Stored items:
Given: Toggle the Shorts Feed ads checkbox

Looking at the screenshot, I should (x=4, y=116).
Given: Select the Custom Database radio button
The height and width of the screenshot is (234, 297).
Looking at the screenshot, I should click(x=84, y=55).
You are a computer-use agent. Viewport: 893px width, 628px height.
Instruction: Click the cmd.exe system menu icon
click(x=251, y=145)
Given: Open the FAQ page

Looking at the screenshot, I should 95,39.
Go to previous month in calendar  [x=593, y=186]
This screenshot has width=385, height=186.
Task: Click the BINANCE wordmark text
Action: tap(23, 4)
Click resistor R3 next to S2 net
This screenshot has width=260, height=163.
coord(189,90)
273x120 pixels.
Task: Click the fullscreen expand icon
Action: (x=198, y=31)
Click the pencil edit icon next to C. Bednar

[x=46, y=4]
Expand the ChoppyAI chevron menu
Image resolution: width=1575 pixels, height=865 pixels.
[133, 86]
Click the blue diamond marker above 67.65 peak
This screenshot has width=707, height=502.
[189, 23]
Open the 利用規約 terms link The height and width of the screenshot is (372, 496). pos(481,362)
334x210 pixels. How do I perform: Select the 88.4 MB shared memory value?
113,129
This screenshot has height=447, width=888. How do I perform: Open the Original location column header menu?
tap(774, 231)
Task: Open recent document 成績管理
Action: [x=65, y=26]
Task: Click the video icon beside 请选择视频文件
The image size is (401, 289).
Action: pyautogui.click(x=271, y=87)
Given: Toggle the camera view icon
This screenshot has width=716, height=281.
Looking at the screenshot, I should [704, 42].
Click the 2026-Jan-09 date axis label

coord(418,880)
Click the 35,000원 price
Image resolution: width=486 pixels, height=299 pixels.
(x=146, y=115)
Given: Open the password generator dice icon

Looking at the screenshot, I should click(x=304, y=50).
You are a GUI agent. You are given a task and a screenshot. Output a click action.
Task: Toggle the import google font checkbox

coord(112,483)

◆ **TASK DESCRIPTION**: Please return the lines above exactly, from the first one down to the line with "Open the 利用規約", and stop after that line.

◆ **ANSWER BOX**:
Given: Toggle the Shorts Feed ads checkbox

Looking at the screenshot, I should (x=4, y=116).
Given: Select the Custom Database radio button
The height and width of the screenshot is (234, 297).
Looking at the screenshot, I should click(x=84, y=55).
You are a computer-use agent. Viewport: 893px width, 628px height.
Instruction: Click the cmd.exe system menu icon
click(x=251, y=145)
Given: Open the FAQ page

Looking at the screenshot, I should 95,39.
Go to previous month in calendar  [x=593, y=186]
This screenshot has width=385, height=186.
Task: Click the BINANCE wordmark text
Action: tap(23, 4)
Click resistor R3 next to S2 net
This screenshot has width=260, height=163.
coord(189,90)
273x120 pixels.
Task: Click the fullscreen expand icon
Action: (x=198, y=31)
Click the pencil edit icon next to C. Bednar

[x=46, y=4]
Expand the ChoppyAI chevron menu
Image resolution: width=1575 pixels, height=865 pixels.
[133, 86]
Click the blue diamond marker above 67.65 peak
This screenshot has width=707, height=502.
[189, 23]
Open the 利用規約 terms link The height and width of the screenshot is (372, 496). pos(481,362)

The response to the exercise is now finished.